All true. But, I think it's also worth pointing out that, aside from the photoshop tweaks, pictures on Flickr are not actually very different in intention from classic Kodachrome & Kodacolor snapshots of the 60s and 70s. The subject matter is mostly staged, attractive people, romantic places, families, pets, memorable events. The look generally includes clear lighting, sharp focus & bright, saturated colors . Like the Kodak snaps, Flickr is mostly about creating a happy, pretty universe of the imagination -- OK, there are more tilted horizons.

Of course it should go without saying that many Flickr photographers are having none of this. Digital photography -- with the web as a key disseminator -- may well be forging a new aesthetic, but most shooters know the trend is much bigger & more complicated than what's getting "favorited" at the photo sharing sites . Sites like Flickr are not, as Heffernan seems to think, an arena for some decisive battle between analog vs. digital, art school vs. self-taught, museum vs. screen. In fact, even if established photo art stars (& those dutifully following the art school-endorsed route to such eminence) may in some cases feel threatened, the museums seem intrigued. Last year's "We are all photographers now" show at Musee de L'Elysee in Lausanne & the upcoming "Click" show at the Brooklyn Museum, for example, both ask: Who really deserves to be called an artist? Who decides?

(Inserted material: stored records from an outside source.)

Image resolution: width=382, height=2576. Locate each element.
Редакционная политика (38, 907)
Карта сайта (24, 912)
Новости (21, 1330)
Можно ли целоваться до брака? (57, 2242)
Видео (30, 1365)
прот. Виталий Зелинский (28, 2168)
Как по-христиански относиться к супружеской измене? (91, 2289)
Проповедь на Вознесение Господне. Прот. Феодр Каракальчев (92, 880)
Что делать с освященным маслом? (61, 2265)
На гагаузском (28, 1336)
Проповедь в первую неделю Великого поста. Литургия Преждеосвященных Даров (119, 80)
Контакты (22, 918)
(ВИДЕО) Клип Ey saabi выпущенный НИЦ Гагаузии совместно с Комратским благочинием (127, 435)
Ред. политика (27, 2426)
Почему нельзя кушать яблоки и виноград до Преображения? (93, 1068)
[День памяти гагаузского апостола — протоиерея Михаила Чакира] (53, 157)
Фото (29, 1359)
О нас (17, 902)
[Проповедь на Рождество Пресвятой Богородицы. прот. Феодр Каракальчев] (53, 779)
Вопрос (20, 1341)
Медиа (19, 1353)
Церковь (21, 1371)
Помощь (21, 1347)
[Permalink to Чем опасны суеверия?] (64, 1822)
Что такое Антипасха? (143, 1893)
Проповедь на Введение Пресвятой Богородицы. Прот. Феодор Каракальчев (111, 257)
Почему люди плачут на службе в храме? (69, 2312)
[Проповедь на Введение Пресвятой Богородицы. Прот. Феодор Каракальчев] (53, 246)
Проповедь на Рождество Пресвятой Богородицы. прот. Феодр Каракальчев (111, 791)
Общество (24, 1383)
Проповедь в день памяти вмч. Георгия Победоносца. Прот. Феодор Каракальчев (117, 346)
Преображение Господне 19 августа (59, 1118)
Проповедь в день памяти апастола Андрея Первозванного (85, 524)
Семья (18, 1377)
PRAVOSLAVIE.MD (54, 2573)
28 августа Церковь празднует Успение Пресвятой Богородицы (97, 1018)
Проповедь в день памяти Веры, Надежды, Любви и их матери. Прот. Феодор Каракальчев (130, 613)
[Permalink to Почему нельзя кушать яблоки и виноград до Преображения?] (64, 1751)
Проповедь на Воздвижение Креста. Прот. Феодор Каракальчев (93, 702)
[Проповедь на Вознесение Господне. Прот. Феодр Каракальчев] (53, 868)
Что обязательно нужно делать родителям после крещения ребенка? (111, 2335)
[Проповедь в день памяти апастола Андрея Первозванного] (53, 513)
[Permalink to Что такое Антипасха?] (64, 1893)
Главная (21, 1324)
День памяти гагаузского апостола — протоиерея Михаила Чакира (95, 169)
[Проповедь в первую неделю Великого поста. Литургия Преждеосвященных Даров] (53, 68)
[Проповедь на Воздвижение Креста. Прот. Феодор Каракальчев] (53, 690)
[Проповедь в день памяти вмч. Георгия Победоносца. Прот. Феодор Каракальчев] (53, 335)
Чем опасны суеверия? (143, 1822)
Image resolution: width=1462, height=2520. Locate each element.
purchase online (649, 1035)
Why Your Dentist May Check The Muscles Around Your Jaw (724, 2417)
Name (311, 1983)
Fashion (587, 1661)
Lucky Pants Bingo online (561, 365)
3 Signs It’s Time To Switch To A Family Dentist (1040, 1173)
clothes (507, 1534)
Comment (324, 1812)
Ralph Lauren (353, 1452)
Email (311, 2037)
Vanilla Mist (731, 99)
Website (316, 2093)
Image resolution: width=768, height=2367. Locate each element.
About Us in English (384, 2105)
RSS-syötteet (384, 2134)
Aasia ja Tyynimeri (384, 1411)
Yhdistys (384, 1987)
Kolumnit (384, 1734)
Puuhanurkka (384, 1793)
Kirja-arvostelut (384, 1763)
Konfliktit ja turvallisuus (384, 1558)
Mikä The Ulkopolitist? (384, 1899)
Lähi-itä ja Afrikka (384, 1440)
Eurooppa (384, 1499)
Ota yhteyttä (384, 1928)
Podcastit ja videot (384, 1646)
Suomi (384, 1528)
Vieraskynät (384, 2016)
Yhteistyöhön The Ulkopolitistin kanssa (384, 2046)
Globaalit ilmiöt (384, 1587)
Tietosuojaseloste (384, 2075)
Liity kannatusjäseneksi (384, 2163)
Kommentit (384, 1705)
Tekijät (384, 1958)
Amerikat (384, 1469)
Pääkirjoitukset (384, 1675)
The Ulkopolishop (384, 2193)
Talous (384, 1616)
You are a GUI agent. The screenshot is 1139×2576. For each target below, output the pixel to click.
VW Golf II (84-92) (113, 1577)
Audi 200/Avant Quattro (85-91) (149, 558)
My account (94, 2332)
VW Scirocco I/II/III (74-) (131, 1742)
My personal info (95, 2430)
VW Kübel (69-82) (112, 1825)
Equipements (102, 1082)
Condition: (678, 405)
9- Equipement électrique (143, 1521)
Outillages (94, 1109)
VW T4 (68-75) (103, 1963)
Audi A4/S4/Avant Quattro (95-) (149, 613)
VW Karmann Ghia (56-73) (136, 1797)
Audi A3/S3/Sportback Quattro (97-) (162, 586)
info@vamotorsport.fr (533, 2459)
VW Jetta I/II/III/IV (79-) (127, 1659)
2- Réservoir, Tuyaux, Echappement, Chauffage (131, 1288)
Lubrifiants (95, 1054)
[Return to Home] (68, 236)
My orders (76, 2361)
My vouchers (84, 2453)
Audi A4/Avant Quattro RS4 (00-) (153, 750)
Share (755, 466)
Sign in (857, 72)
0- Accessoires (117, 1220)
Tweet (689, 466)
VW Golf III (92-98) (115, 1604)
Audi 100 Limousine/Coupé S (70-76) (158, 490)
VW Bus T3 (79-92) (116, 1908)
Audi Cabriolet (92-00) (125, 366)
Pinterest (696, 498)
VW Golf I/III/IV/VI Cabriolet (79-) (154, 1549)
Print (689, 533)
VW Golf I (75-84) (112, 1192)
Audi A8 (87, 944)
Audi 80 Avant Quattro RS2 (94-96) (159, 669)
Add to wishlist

Some have predicted that near-universal access to the web will usher in an electronic democracy of art, but I'm not convinced. In one form or another, I think talent, connections, ambition & luck will collide with the prevailing zeitgeist to create reputations, as they always have. But it's also clear that the worldwide web has opened a new door for these volatile elements, & that it won't be shutting soon.


RGselfApple420
"Self-portrait with apple," Rebekka Guoleifsdottir, All rights reserved

I've been on Flickr since 2004. Before that I was on Fotolog for a few years. I know what it's like to regard a photo sharing site as a self-contained universe, full of creative friends and intriguing imagery. I owe some good real world friends, a fair number of photo sales, even an important show to online photo networking. I use Flickr to connect with other's lives and catch up on gossip, as a handy archive for what I call my digital work prints and to edit my pictures into whatever package I'm working on. But I don't regard Flickr as a movement.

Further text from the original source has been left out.